(AUSGANGSTEXT)
┄┄┄┄┄┄┄┄┄┄

Jesus sagte zu ihm: Weil du mich gesehen hast, glaubst du. Selig sind, die nicht sehen und doch glauben.


Am Ende des vergangenen Jahres haben wir im Stadtkloster wieder mit einer Gruppe den „Übergang in Segen“ gefeiert. Wir haben auf das alte Jahr zurückgeschaut und uns gefragt, wie das Jahr 2020 wohl werden würde. Nun sind wir in der Osterzeit, es wird Frühling und es ist jetzt schon deutlich, dass dieses Jahr sehr viel anders verlaufen wird, als wir es uns an Silvester vorstellen konnten.

Wie werden wir wohl im Dezember auf das Jahr 2020 zurückblicken? Und was werden wir dann für 2021 hoffen?

Wie immer beim „Übergang in Segen“ haben wir Ende 2019 die Jahreslosung für das neue Jahr in den Blick genommen. Sie steht im Markusevangelium und lautet „Ich glaube - hilf meinem Unglauben“ (Mk 9, 24). Unser Leben befindet sich im Spannungsfeld zwischen Glaube und Zweifel. Stärkt die Corona-Krise meinen Glauben oder nährt sie meine Zweifel? Glaube und Zweifel – beides darf sein, beides hat seine Zeit.

┄┄┄┄┄┄┄┄┄┄

(DEINE AUFGABE) Schreib den Abschnitt von „Am Ende des“ bis „hat seine Zeit.“ aus dem Ausgangstext noch einmal hin und ersetze darin „Stadtkloster“ durch „Gemeindehaus“.

(GESPEICHERTE DATEN)

┄┄┄┄┄┄┄┄┄┄

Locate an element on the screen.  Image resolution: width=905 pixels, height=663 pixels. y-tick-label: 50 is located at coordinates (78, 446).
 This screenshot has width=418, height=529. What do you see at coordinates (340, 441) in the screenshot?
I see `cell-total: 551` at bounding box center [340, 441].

┄┄┄┄┄┄┄┄┄┄

(ERGEBNIS)
Am Ende des vergangenen Jahres haben wir im Gemeindehaus wieder mit einer Gruppe den „Übergang in Segen“ gefeiert. Wir haben auf das alte Jahr zurückgeschaut und uns gefragt, wie das Jahr 2020 wohl werden würde. Nun sind wir in der Osterzeit, es wird Frühling und es ist jetzt schon deutlich, dass dieses Jahr sehr viel anders verlaufen wird, als wir es uns an Silvester vorstellen konnten.

Wie werden wir wohl im Dezember auf das Jahr 2020 zurückblicken? Und was werden wir dann für 2021 hoffen?

Wie immer beim „Übergang in Segen“ haben wir Ende 2019 die Jahreslosung für das neue Jahr in den Blick genommen. Sie steht im Markusevangelium und lautet „Ich glaube - hilf meinem Unglauben“ (Mk 9, 24). Unser Leben befindet sich im Spannungsfeld zwischen Glaube und Zweifel. Stärkt die Corona-Krise meinen Glauben oder nährt sie meine Zweifel? Glaube und Zweifel – beides darf sein, beides hat seine Zeit.